▶ [Extracted entries]

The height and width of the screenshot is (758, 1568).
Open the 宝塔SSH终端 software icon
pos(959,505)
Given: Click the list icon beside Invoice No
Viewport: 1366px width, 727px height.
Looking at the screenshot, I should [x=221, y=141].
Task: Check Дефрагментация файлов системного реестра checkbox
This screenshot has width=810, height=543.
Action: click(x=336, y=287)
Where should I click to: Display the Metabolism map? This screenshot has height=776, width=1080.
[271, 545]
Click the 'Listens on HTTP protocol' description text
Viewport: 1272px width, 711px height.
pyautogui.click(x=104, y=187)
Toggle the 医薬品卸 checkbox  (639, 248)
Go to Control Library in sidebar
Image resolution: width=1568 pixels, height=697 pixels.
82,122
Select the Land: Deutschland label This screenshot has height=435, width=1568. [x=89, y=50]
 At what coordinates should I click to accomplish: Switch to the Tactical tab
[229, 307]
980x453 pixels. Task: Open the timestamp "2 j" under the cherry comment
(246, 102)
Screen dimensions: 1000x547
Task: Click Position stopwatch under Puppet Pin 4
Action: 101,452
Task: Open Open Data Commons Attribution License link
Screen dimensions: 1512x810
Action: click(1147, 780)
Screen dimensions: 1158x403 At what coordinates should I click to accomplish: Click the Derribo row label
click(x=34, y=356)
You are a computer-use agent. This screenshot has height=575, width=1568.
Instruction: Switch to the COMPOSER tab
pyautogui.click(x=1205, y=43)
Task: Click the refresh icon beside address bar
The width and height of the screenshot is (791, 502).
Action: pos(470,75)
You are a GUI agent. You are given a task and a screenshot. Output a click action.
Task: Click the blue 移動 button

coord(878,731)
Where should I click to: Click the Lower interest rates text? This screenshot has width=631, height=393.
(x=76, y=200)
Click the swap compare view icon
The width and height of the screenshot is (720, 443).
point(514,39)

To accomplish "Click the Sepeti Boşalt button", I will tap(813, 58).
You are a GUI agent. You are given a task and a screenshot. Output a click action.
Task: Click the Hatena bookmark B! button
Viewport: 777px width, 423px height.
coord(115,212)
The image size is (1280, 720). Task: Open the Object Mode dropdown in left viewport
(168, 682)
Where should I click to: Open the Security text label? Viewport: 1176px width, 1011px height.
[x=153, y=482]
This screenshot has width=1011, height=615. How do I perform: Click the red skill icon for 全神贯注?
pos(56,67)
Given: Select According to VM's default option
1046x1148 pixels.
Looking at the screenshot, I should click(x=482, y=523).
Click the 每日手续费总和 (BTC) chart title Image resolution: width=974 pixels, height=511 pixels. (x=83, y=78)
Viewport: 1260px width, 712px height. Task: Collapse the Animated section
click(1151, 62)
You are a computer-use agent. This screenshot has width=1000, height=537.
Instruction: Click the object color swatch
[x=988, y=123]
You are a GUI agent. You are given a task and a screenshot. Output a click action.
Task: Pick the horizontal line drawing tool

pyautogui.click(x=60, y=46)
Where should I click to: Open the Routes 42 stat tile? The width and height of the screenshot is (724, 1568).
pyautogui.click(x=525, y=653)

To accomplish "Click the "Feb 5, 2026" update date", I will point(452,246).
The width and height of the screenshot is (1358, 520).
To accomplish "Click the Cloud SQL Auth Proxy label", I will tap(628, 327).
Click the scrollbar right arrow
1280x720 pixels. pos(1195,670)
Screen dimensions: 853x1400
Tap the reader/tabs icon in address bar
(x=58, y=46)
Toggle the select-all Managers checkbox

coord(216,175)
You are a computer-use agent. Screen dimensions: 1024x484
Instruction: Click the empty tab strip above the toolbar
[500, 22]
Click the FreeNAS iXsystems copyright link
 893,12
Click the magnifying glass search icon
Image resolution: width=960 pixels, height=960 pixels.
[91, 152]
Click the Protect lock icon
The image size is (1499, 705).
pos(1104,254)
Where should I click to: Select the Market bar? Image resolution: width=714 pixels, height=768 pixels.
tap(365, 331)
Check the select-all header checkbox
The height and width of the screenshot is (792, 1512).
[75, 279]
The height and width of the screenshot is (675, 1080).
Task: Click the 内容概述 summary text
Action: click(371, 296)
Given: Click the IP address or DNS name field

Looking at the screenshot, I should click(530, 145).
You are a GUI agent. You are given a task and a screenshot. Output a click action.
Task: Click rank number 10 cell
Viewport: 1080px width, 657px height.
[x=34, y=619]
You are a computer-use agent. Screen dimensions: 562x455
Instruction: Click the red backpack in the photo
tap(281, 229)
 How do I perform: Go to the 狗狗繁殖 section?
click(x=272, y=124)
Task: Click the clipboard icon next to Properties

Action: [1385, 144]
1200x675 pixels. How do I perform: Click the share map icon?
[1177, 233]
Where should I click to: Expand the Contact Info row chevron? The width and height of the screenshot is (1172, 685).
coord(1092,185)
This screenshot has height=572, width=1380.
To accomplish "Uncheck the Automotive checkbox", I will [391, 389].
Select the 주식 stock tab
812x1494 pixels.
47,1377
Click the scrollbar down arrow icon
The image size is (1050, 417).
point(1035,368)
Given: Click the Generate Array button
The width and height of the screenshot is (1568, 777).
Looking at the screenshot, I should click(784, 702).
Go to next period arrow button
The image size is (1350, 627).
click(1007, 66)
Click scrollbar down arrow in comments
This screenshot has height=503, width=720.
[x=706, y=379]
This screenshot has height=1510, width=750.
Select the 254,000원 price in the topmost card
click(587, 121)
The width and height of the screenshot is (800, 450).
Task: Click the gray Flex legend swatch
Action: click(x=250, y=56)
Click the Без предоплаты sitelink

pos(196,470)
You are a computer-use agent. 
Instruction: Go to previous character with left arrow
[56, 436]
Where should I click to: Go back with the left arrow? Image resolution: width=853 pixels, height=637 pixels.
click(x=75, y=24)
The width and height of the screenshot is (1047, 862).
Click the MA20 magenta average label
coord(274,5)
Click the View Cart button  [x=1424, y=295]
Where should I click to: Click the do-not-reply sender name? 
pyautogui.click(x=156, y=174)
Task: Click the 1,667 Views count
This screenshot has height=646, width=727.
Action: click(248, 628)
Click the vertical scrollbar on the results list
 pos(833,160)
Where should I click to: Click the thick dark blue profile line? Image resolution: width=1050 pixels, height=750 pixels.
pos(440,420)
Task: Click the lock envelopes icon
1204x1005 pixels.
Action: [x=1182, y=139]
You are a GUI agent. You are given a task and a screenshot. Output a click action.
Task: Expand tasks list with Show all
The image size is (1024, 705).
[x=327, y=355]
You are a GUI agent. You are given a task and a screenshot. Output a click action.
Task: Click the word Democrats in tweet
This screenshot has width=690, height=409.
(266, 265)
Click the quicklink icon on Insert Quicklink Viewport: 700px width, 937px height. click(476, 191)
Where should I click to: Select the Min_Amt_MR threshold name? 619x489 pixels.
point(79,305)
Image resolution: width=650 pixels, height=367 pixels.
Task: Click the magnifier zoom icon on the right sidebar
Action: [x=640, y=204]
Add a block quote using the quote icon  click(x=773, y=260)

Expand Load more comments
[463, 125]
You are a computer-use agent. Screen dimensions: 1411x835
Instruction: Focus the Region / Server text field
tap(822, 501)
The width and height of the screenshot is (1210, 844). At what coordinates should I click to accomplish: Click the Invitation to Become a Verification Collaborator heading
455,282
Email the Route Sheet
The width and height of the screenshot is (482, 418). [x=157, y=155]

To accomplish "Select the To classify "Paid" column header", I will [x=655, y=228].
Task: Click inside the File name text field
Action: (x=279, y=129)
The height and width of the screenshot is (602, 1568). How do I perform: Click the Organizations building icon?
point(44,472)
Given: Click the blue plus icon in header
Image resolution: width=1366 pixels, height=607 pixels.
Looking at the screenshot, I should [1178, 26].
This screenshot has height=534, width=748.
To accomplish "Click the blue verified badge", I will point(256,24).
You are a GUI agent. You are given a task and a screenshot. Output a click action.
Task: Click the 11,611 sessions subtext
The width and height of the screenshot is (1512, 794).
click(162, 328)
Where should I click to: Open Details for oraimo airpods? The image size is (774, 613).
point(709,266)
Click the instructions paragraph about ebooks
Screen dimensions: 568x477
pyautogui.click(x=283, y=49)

▶ [Exercise] Return all lines of the data in which the string "beside" appears.

▶ [Written answer]
Given: Click the list icon beside Invoice No
Task: Click the refresh icon beside address bar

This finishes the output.